**TASK DIRECTIONS**
Present the listing, from the line containing "Screen dimensions: 1024x1024" through the line containing "coord(576,477)", as a Markdown table with the columns No. and Line text, one row per line, skipping blank lines and leaving out the pictures.

**DATA SUPPLIED**
•••••

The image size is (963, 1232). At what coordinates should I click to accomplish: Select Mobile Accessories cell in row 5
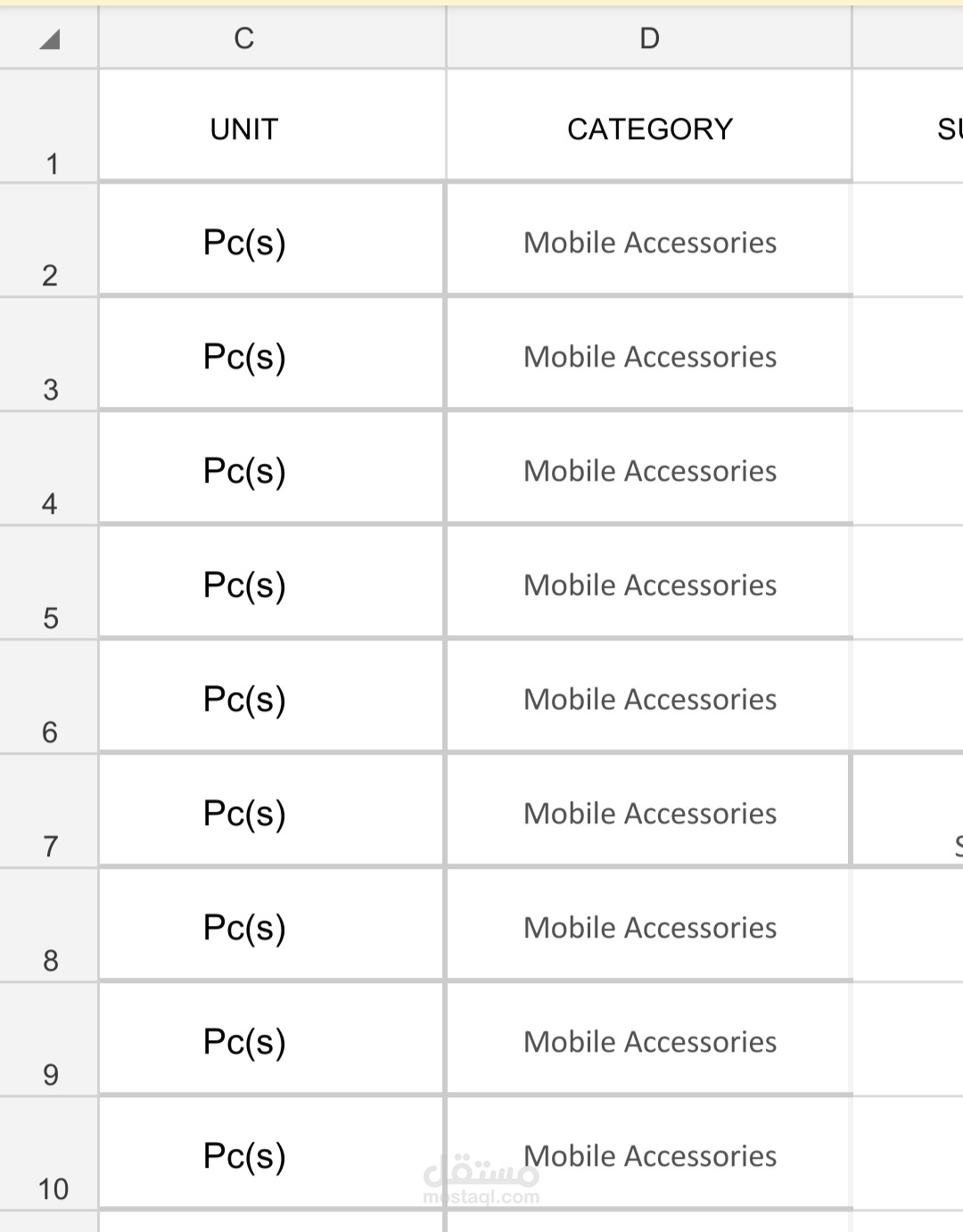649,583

•••••

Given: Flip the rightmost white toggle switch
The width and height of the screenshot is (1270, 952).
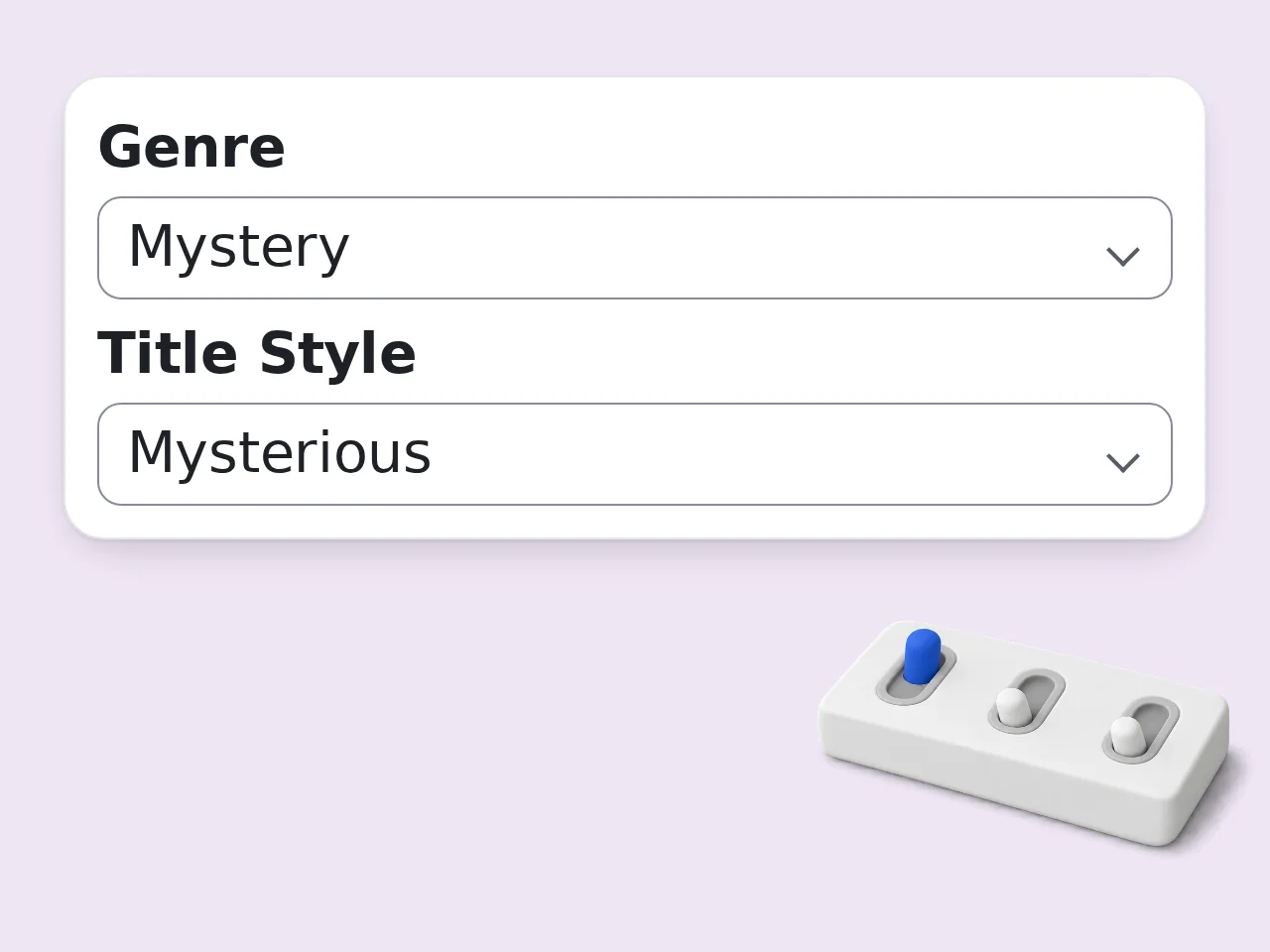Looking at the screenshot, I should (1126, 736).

•••••

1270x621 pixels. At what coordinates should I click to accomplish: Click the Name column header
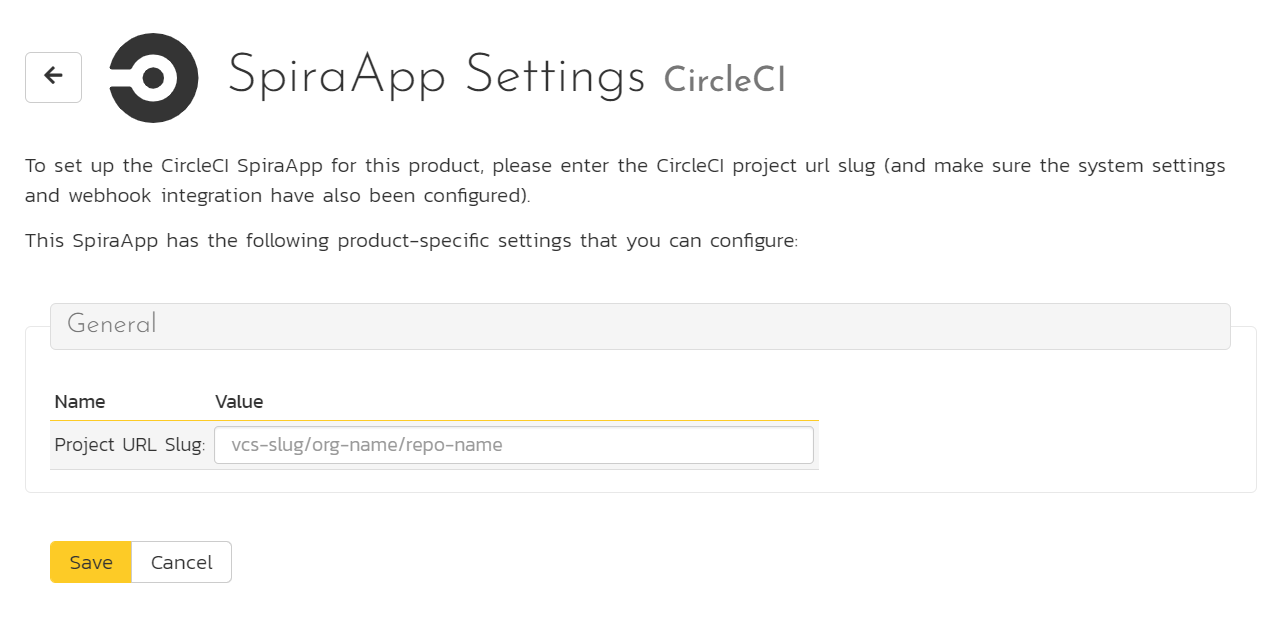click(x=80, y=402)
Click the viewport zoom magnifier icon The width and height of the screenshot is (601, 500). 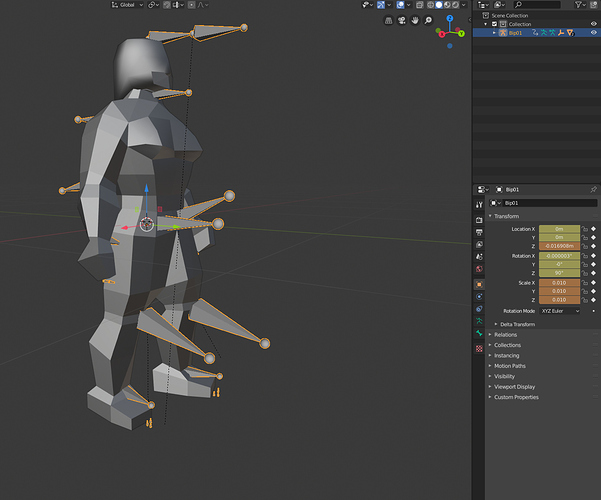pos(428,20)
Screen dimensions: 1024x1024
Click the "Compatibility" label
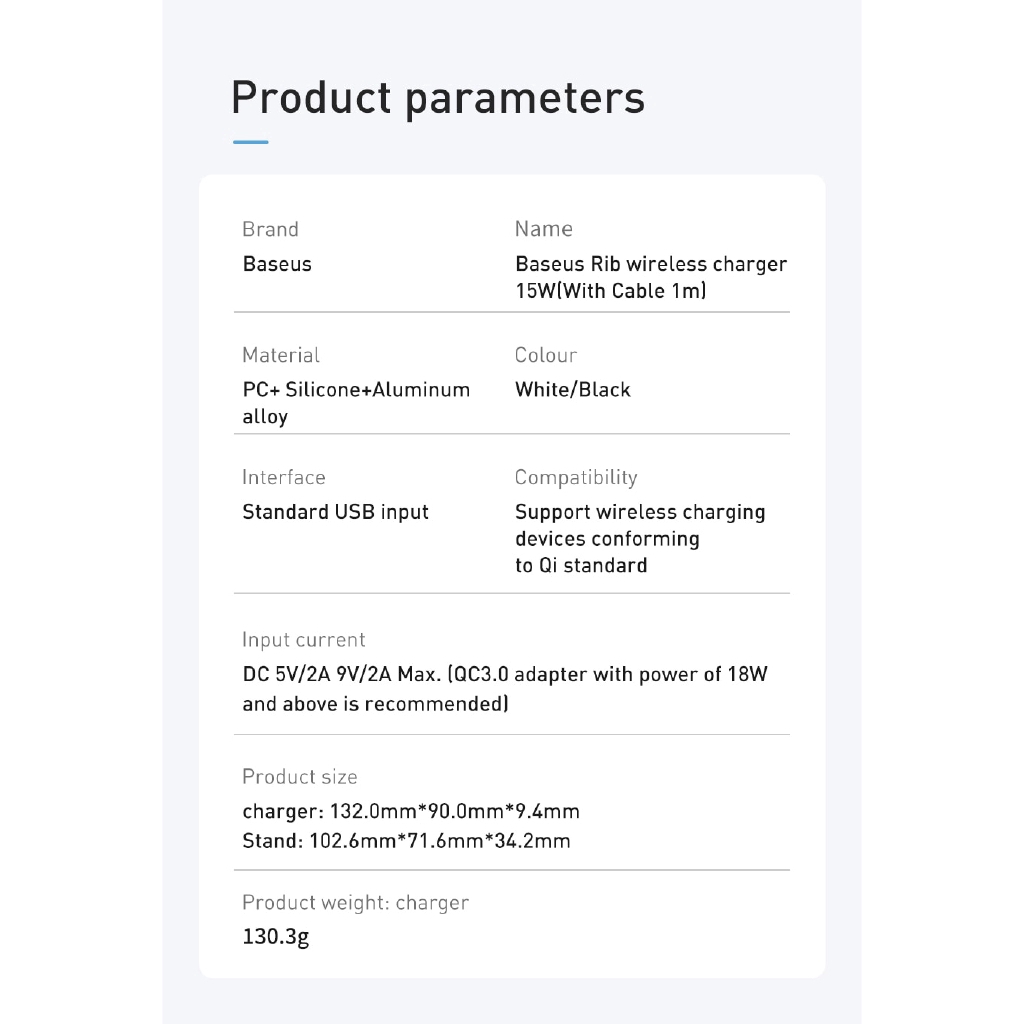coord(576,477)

•••••

**TASK SOLUTION**
| No. | Line text |
|---|---|
| 1 | Screen dimensions: 1024x1024 |
| 2 | Click the "Compatibility" label |
| 3 | coord(576,477) |